* **Tugas**:
Gantilah "Belanda" dengan "Negeri Belanda" dalam artikel tentang para eksil 1965, lalu tuliskan kembali bagiannya dari "Ari Junaedi, Raih" sampai "setelah ujian disertasi.".

* **Sumber**:
——
Catat Cerita Para Eksil yang Ingin Mati di Tanah Kelahiran

Ari Junaedi, Raih Doktor berkat Teliti Pelarian Politik Tragedi 1965

Catat Cerita Para Eksil yang Ingin Mati di Tanah Kelahiran
KORBAN 1965: Ari Junaedi (kanan) bersama keluarga Imam Soedjono di Biljmer, Belanda pada pertengahan 2007. Imam adalah seorang tokoh pelarian politik (eksil). Foto : Dokuken Pribadi for Jawa Pos
Ari menyatakan tertarik meneliti kiprah eksil karena pertimbangan kemanusiaan. "Saya merasa, banyak ketidakadilan yang dituduhkan kepada orang-orang yang distigma PKI," katanya saat ditemui di rumahnya sehari setelah ujian disertasi.
——
* **Bagian Data**:
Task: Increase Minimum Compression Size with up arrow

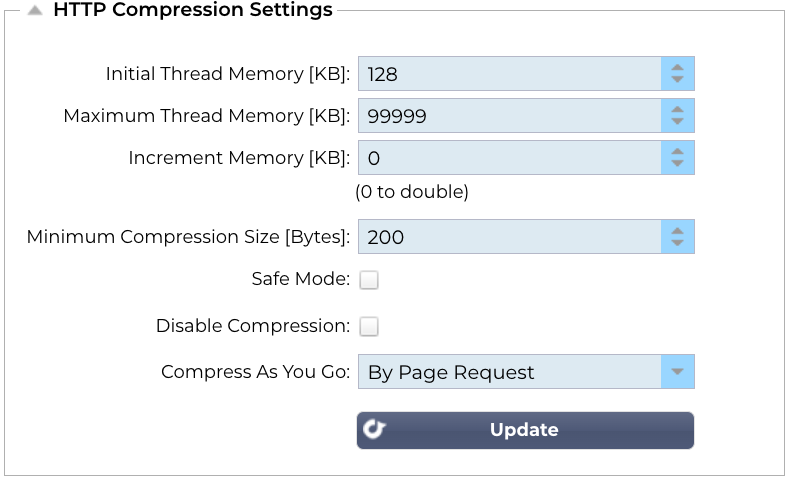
——
* **Hasil**:
Ari Junaedi, Raih Doktor berkat Teliti Pelarian Politik Tragedi 1965

Catat Cerita Para Eksil yang Ingin Mati di Tanah Kelahiran
KORBAN 1965: Ari Junaedi (kanan) bersama keluarga Imam Soedjono di Biljmer, Negeri Belanda pada pertengahan 2007. Imam adalah seorang tokoh pelarian politik (eksil). Foto : Dokuken Pribadi for Jawa Pos
Ari menyatakan tertarik meneliti kiprah eksil karena pertimbangan kemanusiaan. "Saya merasa, banyak ketidakadilan yang dituduhkan kepada orang-orang yang distigma PKI," katanya saat ditemui di rumahnya sehari setelah ujian disertasi.